In the UK, the government released their GDP numbers for Q4 and they worse than expected at -1.5% ve 1-1.2%. The UK did surprise with much better than expected retail sales at +3.9% ve +1.5%.
Guess what the FX market did? It aggressively sold the British pound as the market ignored good news and focused on the negative as major questions remain over the viability of the UK financial system.
The words nationalization and additional capital seem to accompany any story on Barclays , RBS , and Lloyds.
However, my favorite stories comes from the political side. First, the former CEO of RBS will be cross-examined about his role in the financial crisis by MPs from the Treasury select committee's hearing into the banking crisis. It will be televised.
Next, the Tory leader David Cameroon has stated that Britain risks bankruptcy and a humiliating bailout by the IMF due to the UK's borrowing. "We are borrowing, according to the Government's current estimates, 8 per cent of our GDP in the next financial year. That is the same percentage that Denis Healey [the then chancellor] was borrowing when he went to the IMF in 1976."
Then we have the sunny predictions by Nouriel Roubini stating that stocks around the globe will sink due to shrinking demand from China. "Demand is falling in China, they're over-invested in capacity and there's a global supply glut. It has very, very important implications," according to Bloomberg. Roubini predicts that global equities will fall 20% from current levels as China, which contributed 19.5% to total growth in 2007, contends with its slowest expansion in seven years. (I'm not sure how this jibes with his BusinessWeek interview in which he said he expected growth to pick up in the US in the second half of the year.)
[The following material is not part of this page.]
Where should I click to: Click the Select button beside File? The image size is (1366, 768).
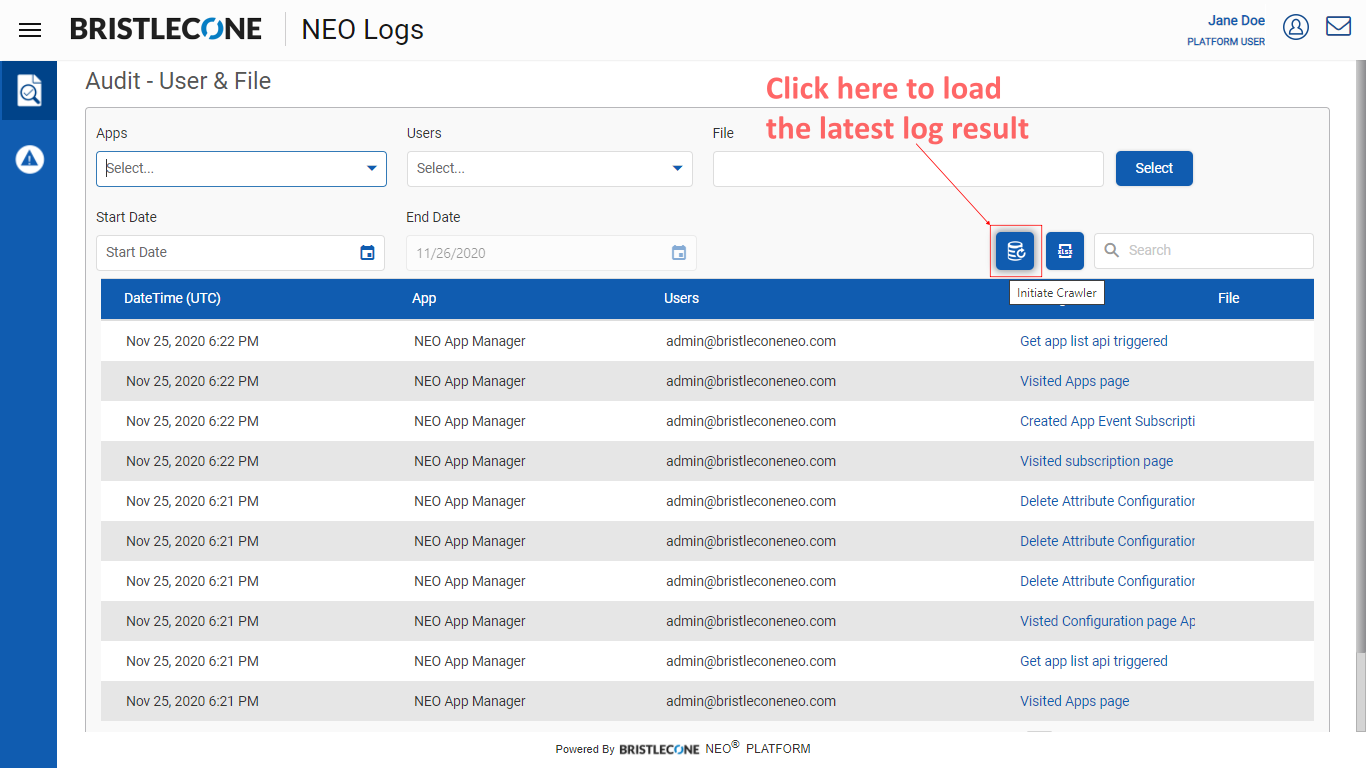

With rumors swirling over a nationalization of Citigroup and serious questions being raised about the Geithner nomination, the US is in for a tough weekend. The nationalization talk started last week with the NY Times article on Citi and we discussed it on Closing Bell last Friday. The only thing I can see happening is the FDIC taking it over similar to what they did with Indy Mac. Otherwise, I'm not sure they have either the legal authority or the skill set to "nationalize" the bank. It may be kinda tough to do without a Treasury Secretary.
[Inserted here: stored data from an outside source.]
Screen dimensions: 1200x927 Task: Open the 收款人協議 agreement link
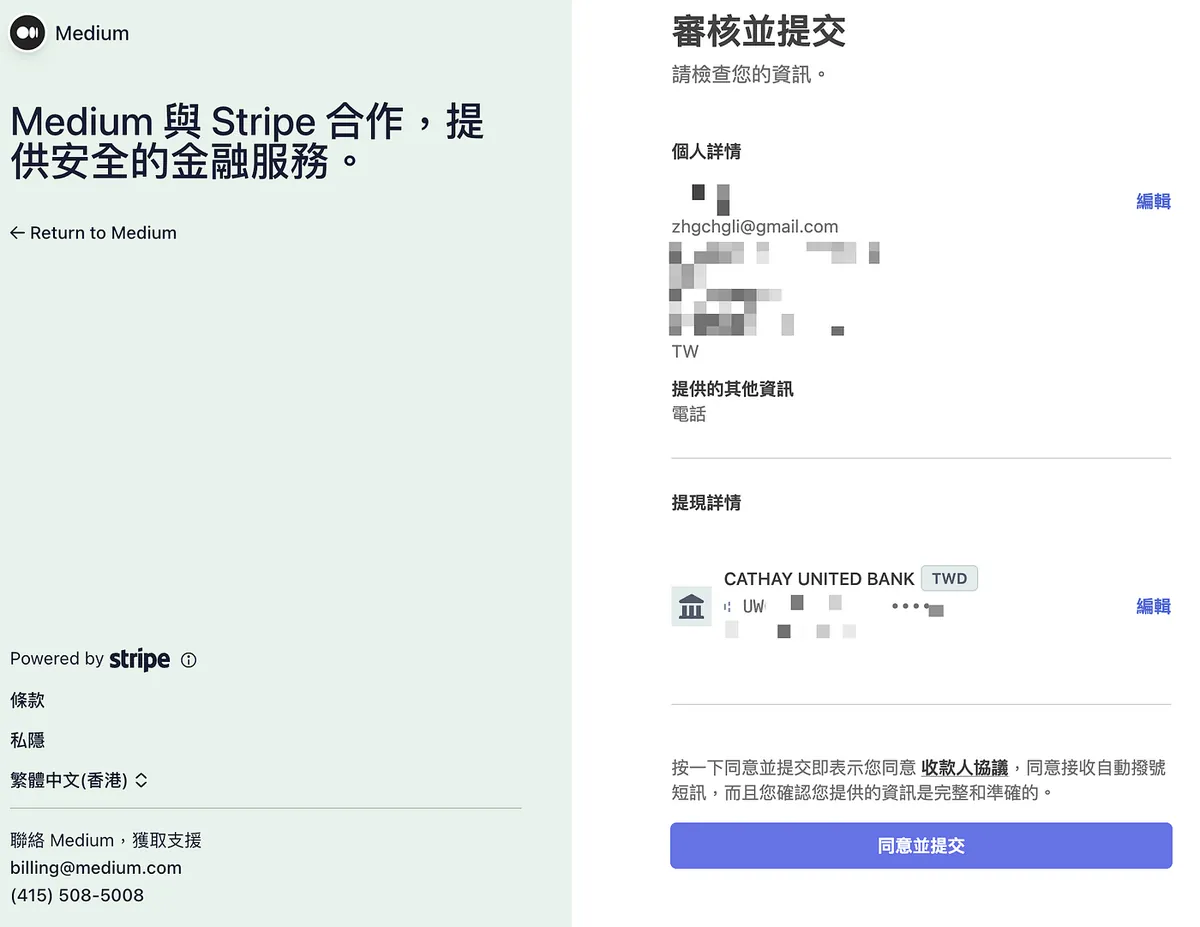tap(965, 768)
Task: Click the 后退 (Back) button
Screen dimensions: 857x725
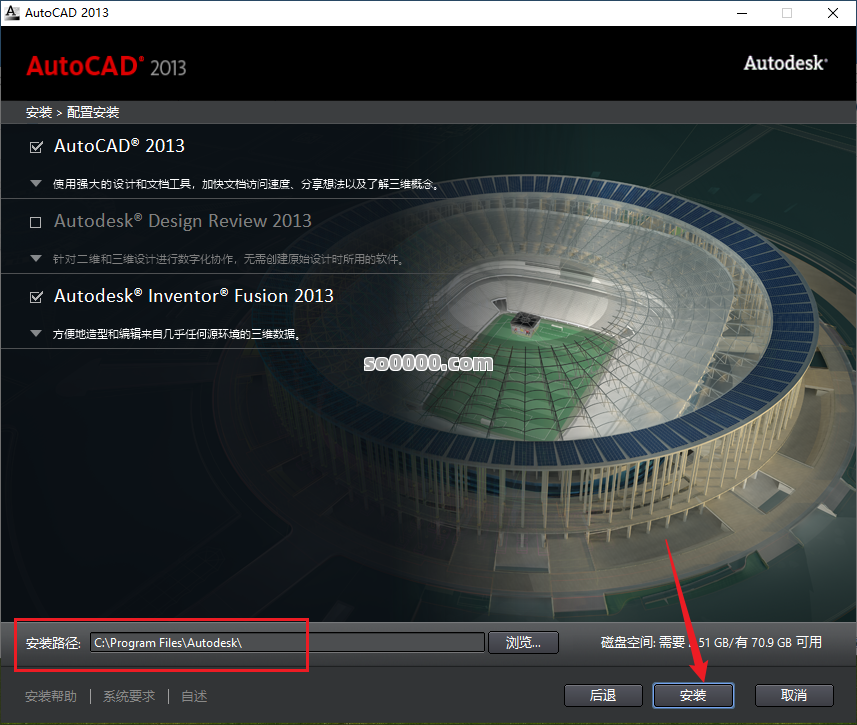Action: (x=603, y=695)
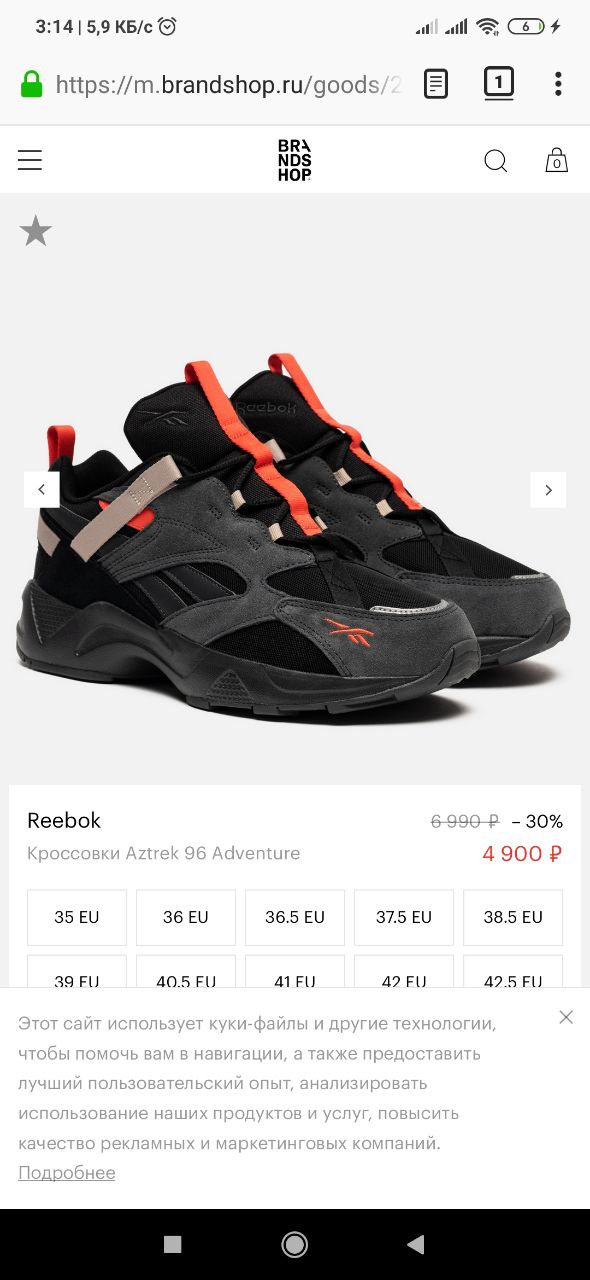The height and width of the screenshot is (1280, 590).
Task: Open the Подробнее cookie details link
Action: tap(67, 1173)
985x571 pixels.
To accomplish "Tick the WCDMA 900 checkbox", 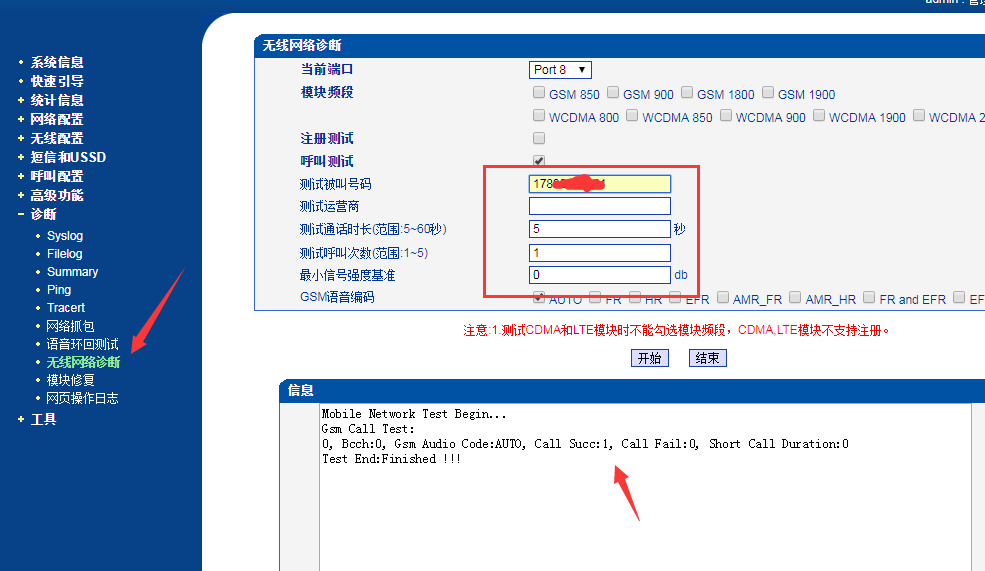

The Geithner nomination has now entered the realm of the surreal. Geithner nomination in question due to the Leno Factor: any nominee that gets made fun of by the comedian is in trouble. Republicans finally standing up to the Geithner cram down with 5 on the finance committee voting against him. Reid says he'll pass next week, but this nomination will be kicked hard in the weekend political talk shows.
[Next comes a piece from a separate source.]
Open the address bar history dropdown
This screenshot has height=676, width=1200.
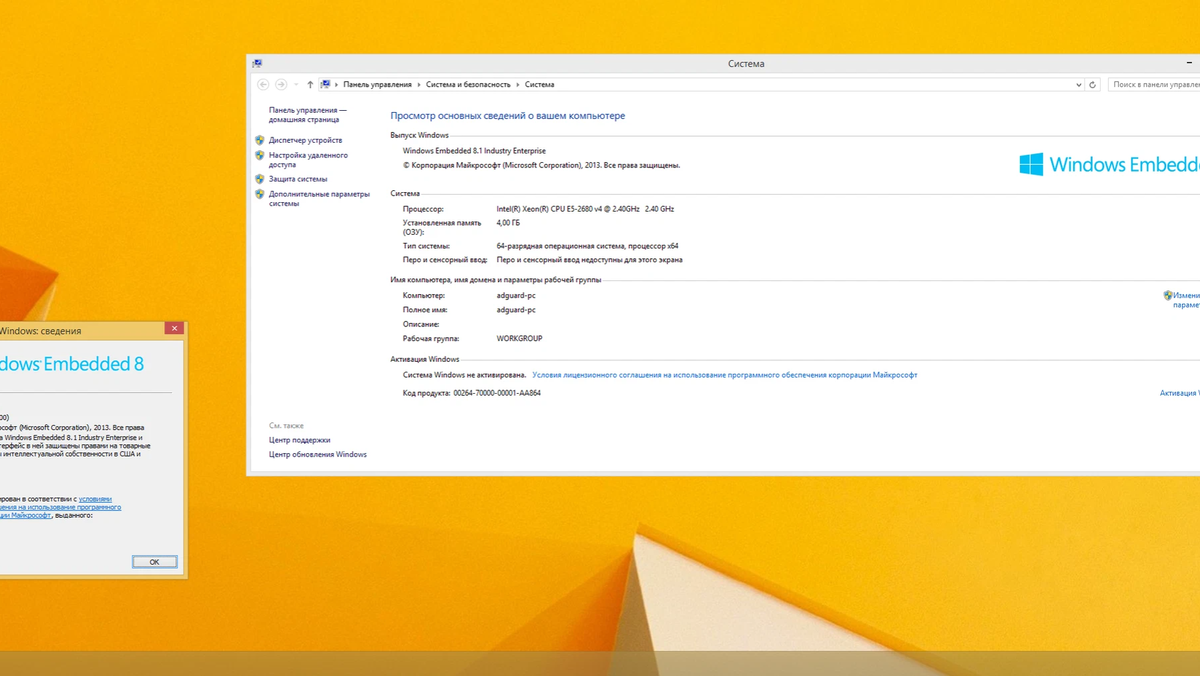1077,84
Here's a toughie for Democrats: If you criticized TARP, how can you vote for Geithner? If you vote for him you'll run the risk that if things don't go so well, the Republicans will light you up in 2010. Already, the Obama/Geithner comment on China (right before their big holidays) is either a huge shift in tactics or a huge blunder. Bond yields have risen on the news and reports are already out that China is going to shift their bond portfolio out of long term US Treasuries.
Finally, there is growing Congressional opposition to President Obama's stimulus plan.
Republicans are questioning spending by the Democrats that contributes very little to economic growth and accused the Democrats of shutting them out of the negotiating process. House Democratic Speaker Nancy Pelosi states, "Yes, we wrote the bill. Yes, we won the election." Not exactly a way to win votes. However, Obama's goal is to have the legislation signed by President's Day (Feb 16th) and probably have it in the bag before he goes the Valentine's Day G7 meeting. (Remember, there's a Feb 17th date for autos as well.) Obama now receives a daily briefing on the economy similar to his daily security briefing.
I'm sure what he's getting is not appetizing and should ensure some compromise to get a deal done.